**Quoted text**
If we limit our field of vision to the ways that government costs you money directly, then we’re missing the big picture on how we could be making Austin more affordable. Housing, transportation and child care take a shade over half of the typical family’s budget. City taxes and fees? They are only 4.8 percent of the average family’s budget.

If you think the city budget is the thing to focus on, then you’re missing affordability for the fees.

We can do more to make Austin affordable by moving aggressively to address traffic congestion. The Texas Transportation Institute says the average Austin commuter pays an extra $1,159 a year because of traffic congestion, not to mention how much time you lose with your family. If we reduce traffic congestion and give you cheaper transportation options, we save you a lot more than we can by cutting your taxes, which is why we need to approve the $720 Million “Go Big” transportation bond this November.

We can do more to make Austin affordable by mitigating demand that’s driving up housing prices, which is why the Neighborhood Housing and Community Development’s draft plan calls for building more than 75,000 housing units over the next decade. Your Council is putting millions of dollars into fixing the permitting process (which takes too long and costs too much) and a new land development code to enable greater housing supply, especially geographically dispersed affordable housing and mixed income housing opportunities.

We can do more to make Austin affordable by helping you with housing, which is why we’re capturing much of the increased downtown property tax revenue and directing it into our Affordable Housing Trust Fund. In this budget we increased the transfers into the Housing Trust Fund by a million dollars, plus another million to improve substandard housing, and we have created a fund to help relocate tenants displaced by new development.

We can do more to make Austin affordable by helping you make more money. That’s why I’m proud the White House recognized the work we’re doing with colleges, universities and local employers to match local youth, women, African-Americans and Latinos with training programs that will get them into high-growth IT occupations. In this budget, we also boosted spending for workforce training, as well as child care programs so parents can take advantage of it. We’ve got a lot of good jobs in this town, and a lot of good people who need them. We need to do more here.

We need to move tens of thousands of Austinites out of poverty and into middle-class jobs, which is why, with the able guidance of Workforce Solutions, Travis County Judge Sarah Eckhardt and I are leading a community workforce strategic planning effort with stakeholders in an unprecedented way.

We can do more to make Austin affordable by recognizing that our challenges are huge opportunities, whether we’re talking about the crisis in the local music industry or the historical inequities in the eastern crescent. Inherent in these challenges is the possibility of transformative change — as well as a more equitable prosperity.

These are just some of the ways that we can do so much more than just bend the cost curves on taxes and fees. We all agree that we have an affordability crisis. To make Austin more affordable, we need to focus on what matters most. We can do more for you if we focus on what’s costing you dollars and not pennies. That just makes more sense.

**Information provided**
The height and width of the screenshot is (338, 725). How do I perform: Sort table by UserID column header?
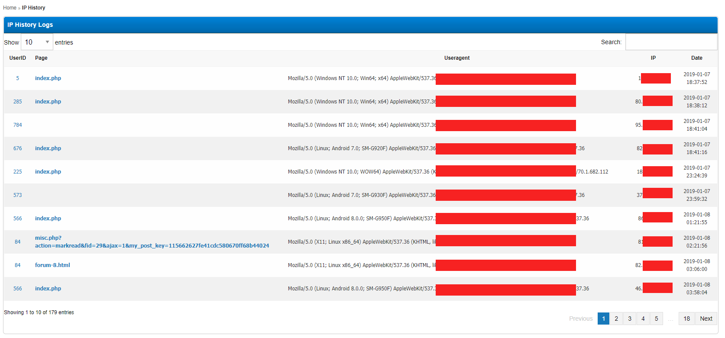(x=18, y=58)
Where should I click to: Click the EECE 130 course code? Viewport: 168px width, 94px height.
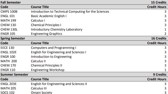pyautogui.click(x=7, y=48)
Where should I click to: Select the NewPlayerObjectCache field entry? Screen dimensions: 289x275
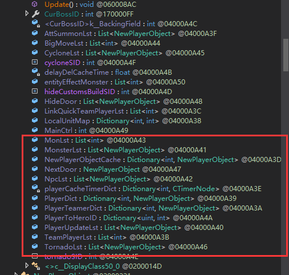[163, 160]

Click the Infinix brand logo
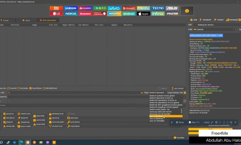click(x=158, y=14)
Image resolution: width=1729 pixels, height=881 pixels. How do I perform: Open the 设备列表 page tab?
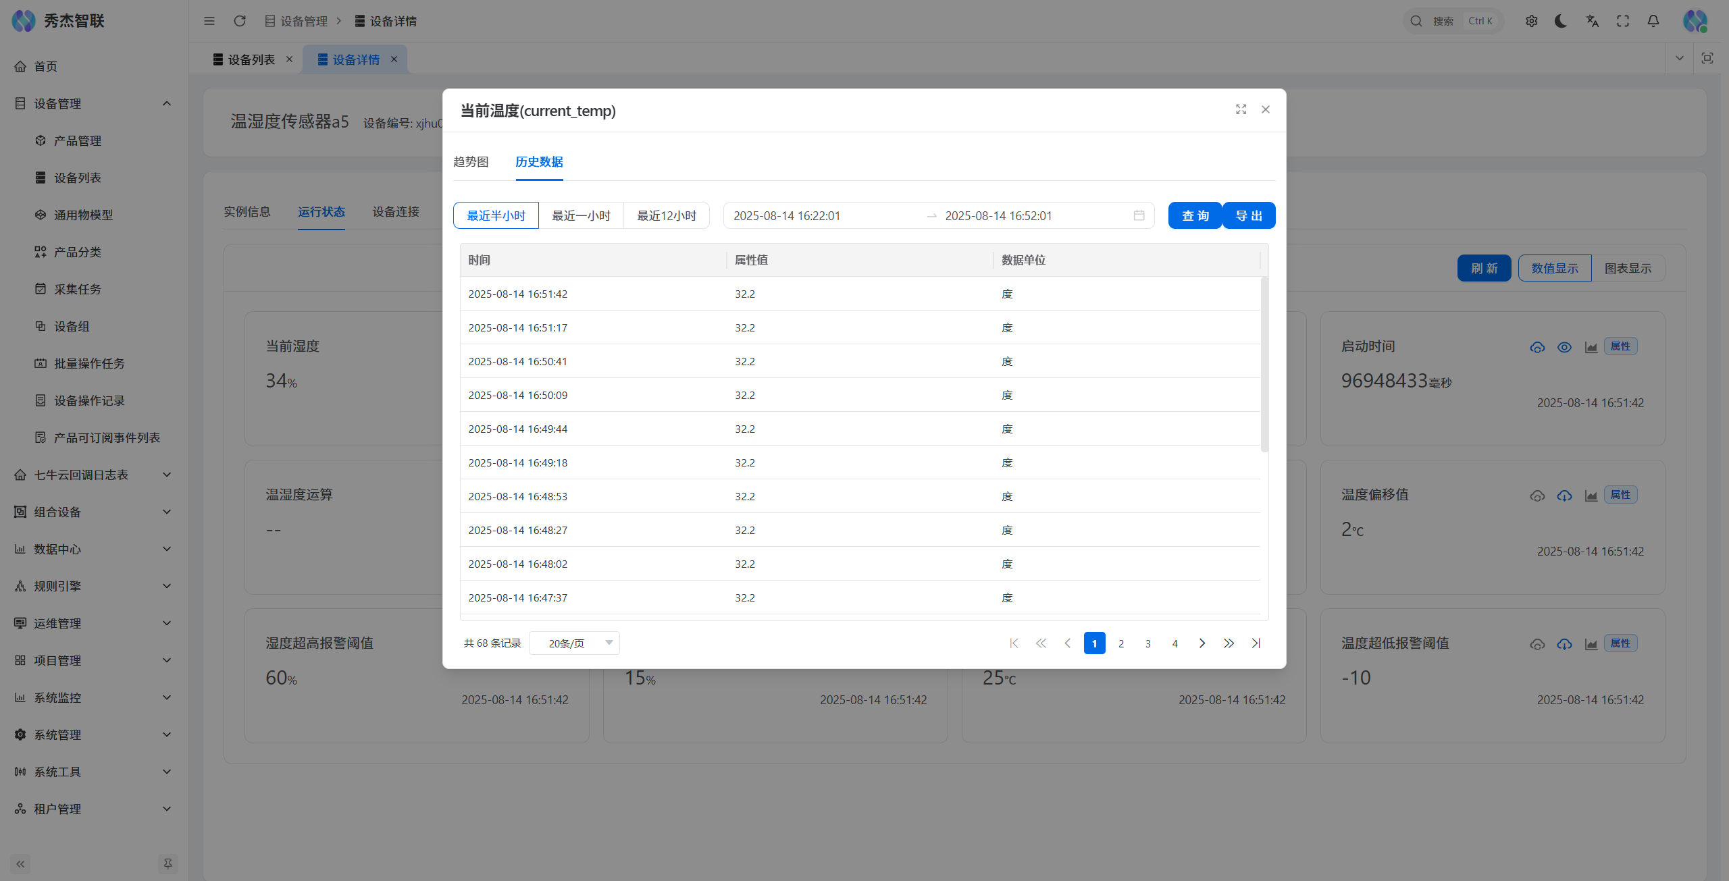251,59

...

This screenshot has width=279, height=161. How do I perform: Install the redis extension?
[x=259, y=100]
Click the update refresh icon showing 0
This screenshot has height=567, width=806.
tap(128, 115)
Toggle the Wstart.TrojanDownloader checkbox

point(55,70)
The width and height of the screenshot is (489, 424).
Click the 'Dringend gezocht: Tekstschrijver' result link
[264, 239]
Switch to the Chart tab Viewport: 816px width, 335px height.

* * *

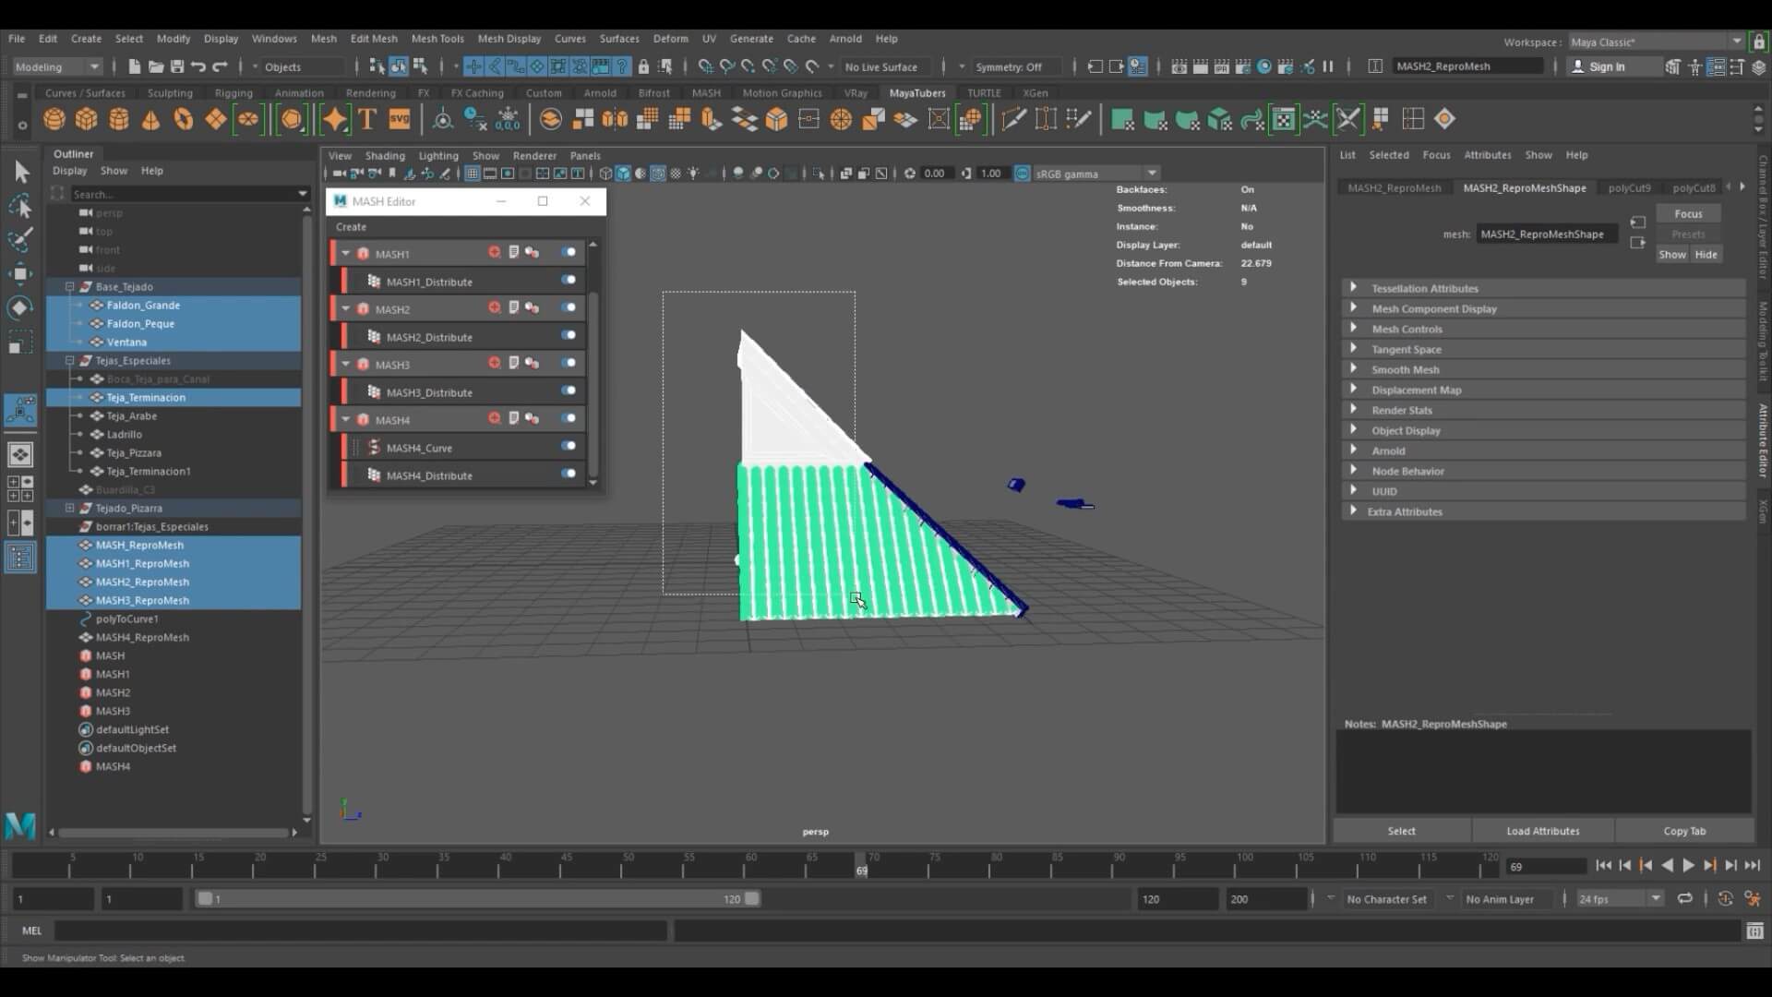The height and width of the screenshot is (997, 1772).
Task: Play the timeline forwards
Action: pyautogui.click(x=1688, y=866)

**Challenges**
- a) Set down the passage on Austin affordability word for word, starting at "These are just" and ending at "makes more sense.".
- b) How would you put this sentence from the passage on Austin affordability into Spanish: "Housing, transportation and child care take a shade over half of the typical family’s budget."
- c) According to the passage on Austin affordability, how much extra does the average Austin commuter pay each year because of traffic congestion?
The entries come from a source separate from the passage on Austin affordability.

**Solved problems**
- a)
These are just some of the ways that we can do so much more than just bend the cost curves on taxes and fees. We all agree that we have an affordability crisis. To make Austin more affordable, we need to focus on what matters most. We can do more for you if we focus on what’s costing you dollars and not pennies. That just makes more sense.

- b) La vivienda, el transporte y el cuidado infantil se llevan un poco más de la mitad del presupuesto de la familia típica.

- c) $1,159 a year.